Exercise aim -> Repeat the data below word for word.

Dataset entries ->
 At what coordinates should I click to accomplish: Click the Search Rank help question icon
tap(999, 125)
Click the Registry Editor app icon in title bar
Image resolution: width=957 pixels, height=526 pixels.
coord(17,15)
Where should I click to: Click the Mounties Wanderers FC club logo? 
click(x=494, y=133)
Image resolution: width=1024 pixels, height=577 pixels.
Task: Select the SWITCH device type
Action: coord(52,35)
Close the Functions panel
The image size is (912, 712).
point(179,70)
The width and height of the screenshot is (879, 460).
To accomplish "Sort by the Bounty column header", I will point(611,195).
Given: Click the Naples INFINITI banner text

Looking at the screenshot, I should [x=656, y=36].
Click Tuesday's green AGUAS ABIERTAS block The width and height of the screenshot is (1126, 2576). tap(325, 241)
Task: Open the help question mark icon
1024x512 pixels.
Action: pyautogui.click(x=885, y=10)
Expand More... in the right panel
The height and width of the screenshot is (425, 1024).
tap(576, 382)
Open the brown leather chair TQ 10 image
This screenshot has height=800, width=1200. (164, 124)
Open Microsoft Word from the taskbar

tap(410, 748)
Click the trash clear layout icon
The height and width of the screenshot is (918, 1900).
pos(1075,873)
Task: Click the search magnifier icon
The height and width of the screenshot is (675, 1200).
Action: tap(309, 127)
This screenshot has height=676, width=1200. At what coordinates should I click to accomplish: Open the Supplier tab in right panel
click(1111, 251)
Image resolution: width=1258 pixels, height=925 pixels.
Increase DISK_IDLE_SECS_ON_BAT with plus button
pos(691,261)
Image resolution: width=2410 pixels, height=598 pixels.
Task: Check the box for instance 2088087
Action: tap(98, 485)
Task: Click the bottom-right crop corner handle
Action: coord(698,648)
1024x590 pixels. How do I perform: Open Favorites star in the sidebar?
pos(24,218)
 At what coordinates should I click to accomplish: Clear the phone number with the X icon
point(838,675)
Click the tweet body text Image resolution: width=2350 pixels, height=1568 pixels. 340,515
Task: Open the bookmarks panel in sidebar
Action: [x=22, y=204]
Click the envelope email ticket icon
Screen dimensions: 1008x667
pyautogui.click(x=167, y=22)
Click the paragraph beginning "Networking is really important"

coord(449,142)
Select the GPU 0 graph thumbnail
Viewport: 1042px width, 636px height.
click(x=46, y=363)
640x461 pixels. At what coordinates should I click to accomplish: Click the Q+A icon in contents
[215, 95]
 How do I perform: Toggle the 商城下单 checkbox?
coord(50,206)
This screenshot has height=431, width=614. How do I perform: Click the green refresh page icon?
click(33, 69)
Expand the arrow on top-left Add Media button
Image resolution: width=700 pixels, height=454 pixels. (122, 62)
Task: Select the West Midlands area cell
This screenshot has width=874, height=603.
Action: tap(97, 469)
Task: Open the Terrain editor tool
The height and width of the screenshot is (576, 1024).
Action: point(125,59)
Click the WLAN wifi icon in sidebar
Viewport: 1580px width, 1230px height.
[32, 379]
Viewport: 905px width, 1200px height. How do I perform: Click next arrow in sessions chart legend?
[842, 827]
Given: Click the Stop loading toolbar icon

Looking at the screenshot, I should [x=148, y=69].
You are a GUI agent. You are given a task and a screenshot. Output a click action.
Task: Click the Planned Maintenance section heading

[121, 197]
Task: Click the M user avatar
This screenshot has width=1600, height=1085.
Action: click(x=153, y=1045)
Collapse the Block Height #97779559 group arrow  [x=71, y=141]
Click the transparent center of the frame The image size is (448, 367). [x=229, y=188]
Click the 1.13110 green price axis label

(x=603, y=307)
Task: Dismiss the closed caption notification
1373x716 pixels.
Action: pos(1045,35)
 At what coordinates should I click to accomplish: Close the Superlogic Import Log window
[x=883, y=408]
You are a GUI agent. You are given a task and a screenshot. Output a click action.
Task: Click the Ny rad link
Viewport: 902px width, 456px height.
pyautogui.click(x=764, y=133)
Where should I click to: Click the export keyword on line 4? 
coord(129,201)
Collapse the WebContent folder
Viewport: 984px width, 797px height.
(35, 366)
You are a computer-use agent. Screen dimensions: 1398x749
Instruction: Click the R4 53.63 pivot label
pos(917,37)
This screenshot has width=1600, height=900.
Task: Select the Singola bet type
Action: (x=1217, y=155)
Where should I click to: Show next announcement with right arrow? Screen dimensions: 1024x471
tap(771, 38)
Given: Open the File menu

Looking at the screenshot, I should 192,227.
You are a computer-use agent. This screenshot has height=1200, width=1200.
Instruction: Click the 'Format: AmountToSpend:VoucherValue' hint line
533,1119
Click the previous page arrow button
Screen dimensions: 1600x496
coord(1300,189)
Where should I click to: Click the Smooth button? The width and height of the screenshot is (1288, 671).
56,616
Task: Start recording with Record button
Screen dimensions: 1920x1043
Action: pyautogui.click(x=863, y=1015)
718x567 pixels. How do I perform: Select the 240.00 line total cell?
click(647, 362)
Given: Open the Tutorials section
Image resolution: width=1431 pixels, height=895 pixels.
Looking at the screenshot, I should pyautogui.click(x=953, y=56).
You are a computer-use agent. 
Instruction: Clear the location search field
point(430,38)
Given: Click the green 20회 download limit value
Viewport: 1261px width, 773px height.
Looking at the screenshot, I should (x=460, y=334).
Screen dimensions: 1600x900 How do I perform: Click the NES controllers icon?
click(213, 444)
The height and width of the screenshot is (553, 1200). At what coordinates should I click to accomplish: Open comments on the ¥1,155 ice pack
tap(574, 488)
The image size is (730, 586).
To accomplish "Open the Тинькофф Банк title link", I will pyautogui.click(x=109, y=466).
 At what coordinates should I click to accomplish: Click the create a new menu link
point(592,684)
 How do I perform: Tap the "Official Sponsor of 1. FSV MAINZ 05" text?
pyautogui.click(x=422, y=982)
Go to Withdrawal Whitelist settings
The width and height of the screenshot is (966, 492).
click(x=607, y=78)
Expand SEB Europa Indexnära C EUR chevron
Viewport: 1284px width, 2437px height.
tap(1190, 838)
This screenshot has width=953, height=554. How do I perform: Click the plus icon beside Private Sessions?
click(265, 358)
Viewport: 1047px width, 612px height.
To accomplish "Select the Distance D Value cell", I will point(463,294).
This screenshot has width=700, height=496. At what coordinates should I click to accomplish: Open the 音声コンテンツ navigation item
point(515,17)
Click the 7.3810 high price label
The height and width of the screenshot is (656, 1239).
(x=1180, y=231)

Exercise answer ->
 At what coordinates should I click to accomplish: Click the Search Rank help question icon
tap(999, 125)
Click the Registry Editor app icon in title bar
Image resolution: width=957 pixels, height=526 pixels.
coord(17,15)
Where should I click to: Click the Mounties Wanderers FC club logo? 
click(x=494, y=133)
Image resolution: width=1024 pixels, height=577 pixels.
Task: Select the SWITCH device type
Action: coord(52,35)
Close the Functions panel
The image size is (912, 712).
point(179,70)
The width and height of the screenshot is (879, 460).
To accomplish "Sort by the Bounty column header", I will point(611,195).
Given: Click the Naples INFINITI banner text

Looking at the screenshot, I should [x=656, y=36].
Click Tuesday's green AGUAS ABIERTAS block The width and height of the screenshot is (1126, 2576). tap(325, 241)
Task: Open the help question mark icon
1024x512 pixels.
Action: pyautogui.click(x=885, y=10)
Expand More... in the right panel
The height and width of the screenshot is (425, 1024).
tap(576, 382)
Open the brown leather chair TQ 10 image
This screenshot has height=800, width=1200. (164, 124)
Open Microsoft Word from the taskbar

tap(410, 748)
Click the trash clear layout icon
The height and width of the screenshot is (918, 1900).
pos(1075,873)
Task: Click the search magnifier icon
The height and width of the screenshot is (675, 1200).
Action: tap(309, 127)
This screenshot has height=676, width=1200. At what coordinates should I click to accomplish: Open the Supplier tab in right panel
click(1111, 251)
Image resolution: width=1258 pixels, height=925 pixels.
Increase DISK_IDLE_SECS_ON_BAT with plus button
pos(691,261)
Image resolution: width=2410 pixels, height=598 pixels.
Task: Check the box for instance 2088087
Action: tap(98, 485)
Task: Click the bottom-right crop corner handle
Action: coord(698,648)
1024x590 pixels. How do I perform: Open Favorites star in the sidebar?
pos(24,218)
 At what coordinates should I click to accomplish: Clear the phone number with the X icon
point(838,675)
Click the tweet body text Image resolution: width=2350 pixels, height=1568 pixels. 340,515
Task: Open the bookmarks panel in sidebar
Action: [x=22, y=204]
Click the envelope email ticket icon
Screen dimensions: 1008x667
pyautogui.click(x=167, y=22)
Click the paragraph beginning "Networking is really important"

coord(449,142)
Select the GPU 0 graph thumbnail
Viewport: 1042px width, 636px height.
click(x=46, y=363)
640x461 pixels. At what coordinates should I click to accomplish: Click the Q+A icon in contents
[215, 95]
 How do I perform: Toggle the 商城下单 checkbox?
coord(50,206)
This screenshot has height=431, width=614. How do I perform: Click the green refresh page icon?
click(33, 69)
Expand the arrow on top-left Add Media button
Image resolution: width=700 pixels, height=454 pixels. (122, 62)
Task: Select the West Midlands area cell
This screenshot has width=874, height=603.
Action: tap(97, 469)
Task: Open the Terrain editor tool
The height and width of the screenshot is (576, 1024).
Action: point(125,59)
Click the WLAN wifi icon in sidebar
Viewport: 1580px width, 1230px height.
[32, 379]
Viewport: 905px width, 1200px height. How do I perform: Click next arrow in sessions chart legend?
[842, 827]
Given: Click the Stop loading toolbar icon

Looking at the screenshot, I should [x=148, y=69].
You are a GUI agent. You are given a task and a screenshot. Output a click action.
Task: Click the Planned Maintenance section heading

[121, 197]
Task: Click the M user avatar
This screenshot has width=1600, height=1085.
Action: click(x=153, y=1045)
Collapse the Block Height #97779559 group arrow  [x=71, y=141]
Click the transparent center of the frame The image size is (448, 367). [x=229, y=188]
Click the 1.13110 green price axis label

(x=603, y=307)
Task: Dismiss the closed caption notification
1373x716 pixels.
Action: pos(1045,35)
 At what coordinates should I click to accomplish: Close the Superlogic Import Log window
[x=883, y=408]
You are a GUI agent. You are given a task and a screenshot. Output a click action.
Task: Click the Ny rad link
Viewport: 902px width, 456px height.
pyautogui.click(x=764, y=133)
Where should I click to: Click the export keyword on line 4? 
coord(129,201)
Collapse the WebContent folder
Viewport: 984px width, 797px height.
(35, 366)
You are a computer-use agent. Screen dimensions: 1398x749
Instruction: Click the R4 53.63 pivot label
pos(917,37)
This screenshot has width=1600, height=900.
Task: Select the Singola bet type
Action: (x=1217, y=155)
Where should I click to: Show next announcement with right arrow? Screen dimensions: 1024x471
tap(771, 38)
Given: Open the File menu

Looking at the screenshot, I should 192,227.
You are a computer-use agent. This screenshot has height=1200, width=1200.
Instruction: Click the 'Format: AmountToSpend:VoucherValue' hint line
533,1119
Click the previous page arrow button
Screen dimensions: 1600x496
coord(1300,189)
Where should I click to: Click the Smooth button? The width and height of the screenshot is (1288, 671).
56,616
Task: Start recording with Record button
Screen dimensions: 1920x1043
Action: pyautogui.click(x=863, y=1015)
718x567 pixels. How do I perform: Select the 240.00 line total cell?
click(647, 362)
Given: Open the Tutorials section
Image resolution: width=1431 pixels, height=895 pixels.
Looking at the screenshot, I should pyautogui.click(x=953, y=56).
You are a computer-use agent. 
Instruction: Clear the location search field
point(430,38)
Given: Click the green 20회 download limit value
Viewport: 1261px width, 773px height.
Looking at the screenshot, I should (x=460, y=334).
Screen dimensions: 1600x900 How do I perform: Click the NES controllers icon?
click(213, 444)
The height and width of the screenshot is (553, 1200). At what coordinates should I click to accomplish: Open comments on the ¥1,155 ice pack
tap(574, 488)
The image size is (730, 586).
To accomplish "Open the Тинькофф Банк title link", I will pyautogui.click(x=109, y=466).
 At what coordinates should I click to accomplish: Click the create a new menu link
point(592,684)
 How do I perform: Tap the "Official Sponsor of 1. FSV MAINZ 05" text?
pyautogui.click(x=422, y=982)
Go to Withdrawal Whitelist settings
The width and height of the screenshot is (966, 492).
click(x=607, y=78)
Expand SEB Europa Indexnära C EUR chevron
Viewport: 1284px width, 2437px height.
tap(1190, 838)
This screenshot has width=953, height=554. How do I perform: Click the plus icon beside Private Sessions?
click(265, 358)
Viewport: 1047px width, 612px height.
To accomplish "Select the Distance D Value cell", I will point(463,294).
This screenshot has width=700, height=496. At what coordinates should I click to accomplish: Open the 音声コンテンツ navigation item
point(515,17)
Click the 7.3810 high price label
The height and width of the screenshot is (656, 1239).
(x=1180, y=231)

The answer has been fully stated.